- **Records provided**:
·····
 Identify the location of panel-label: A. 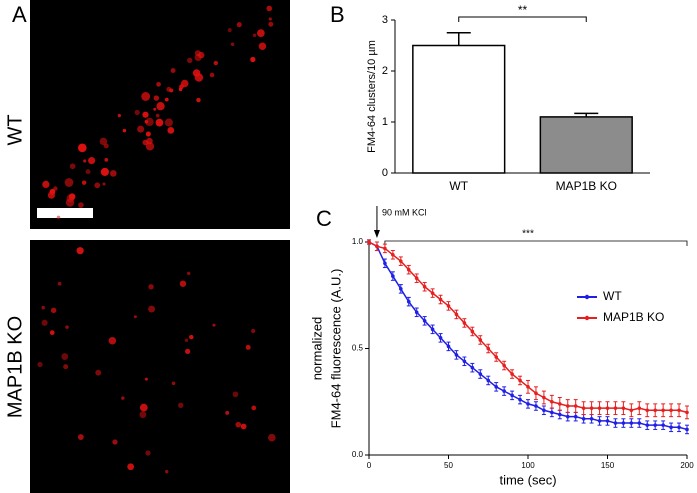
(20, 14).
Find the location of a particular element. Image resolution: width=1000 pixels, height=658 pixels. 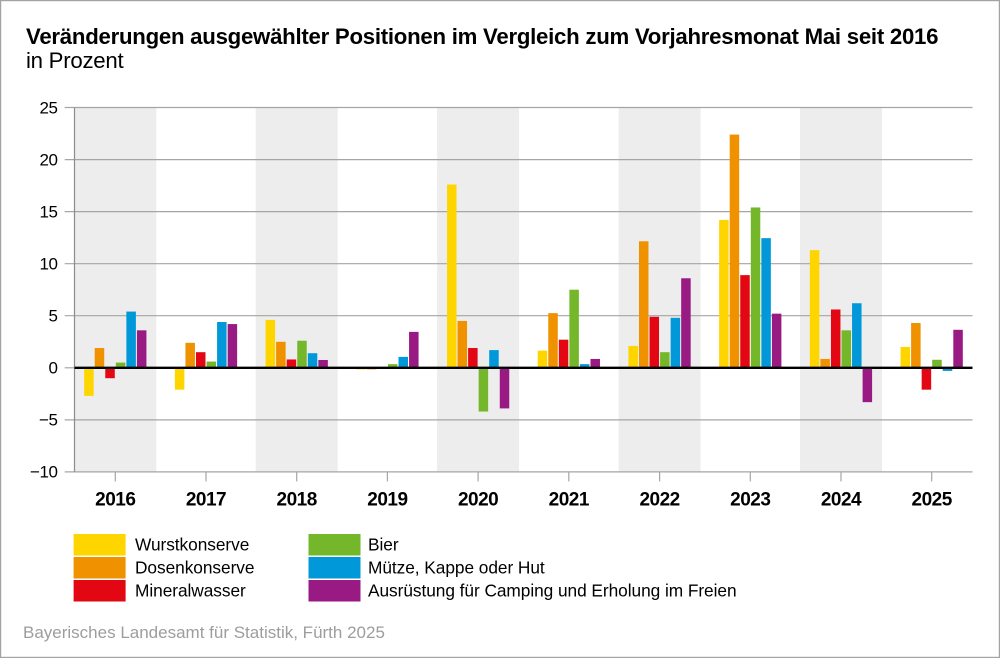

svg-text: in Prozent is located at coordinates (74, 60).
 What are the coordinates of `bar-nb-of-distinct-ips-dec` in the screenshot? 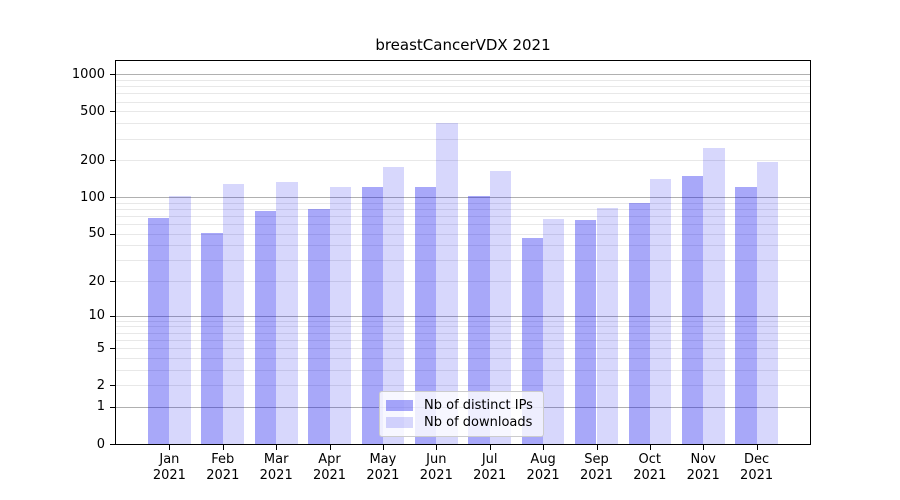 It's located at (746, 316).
·····
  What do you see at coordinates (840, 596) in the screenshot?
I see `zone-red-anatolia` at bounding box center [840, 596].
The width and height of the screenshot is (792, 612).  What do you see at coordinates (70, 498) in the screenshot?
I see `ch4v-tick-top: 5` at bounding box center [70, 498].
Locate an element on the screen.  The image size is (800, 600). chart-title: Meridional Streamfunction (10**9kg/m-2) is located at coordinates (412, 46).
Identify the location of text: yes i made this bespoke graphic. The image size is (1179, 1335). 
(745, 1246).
·····
- **Directions for this task**:
Copy out the listing lines unchanged, from the line containing "Locate an element" through the line containing "(745, 1246).".

- **Solution to the exercise**:
Locate an element on the screen.  The image size is (800, 600). chart-title: Meridional Streamfunction (10**9kg/m-2) is located at coordinates (412, 46).
Identify the location of text: yes i made this bespoke graphic. The image size is (1179, 1335). 
(745, 1246).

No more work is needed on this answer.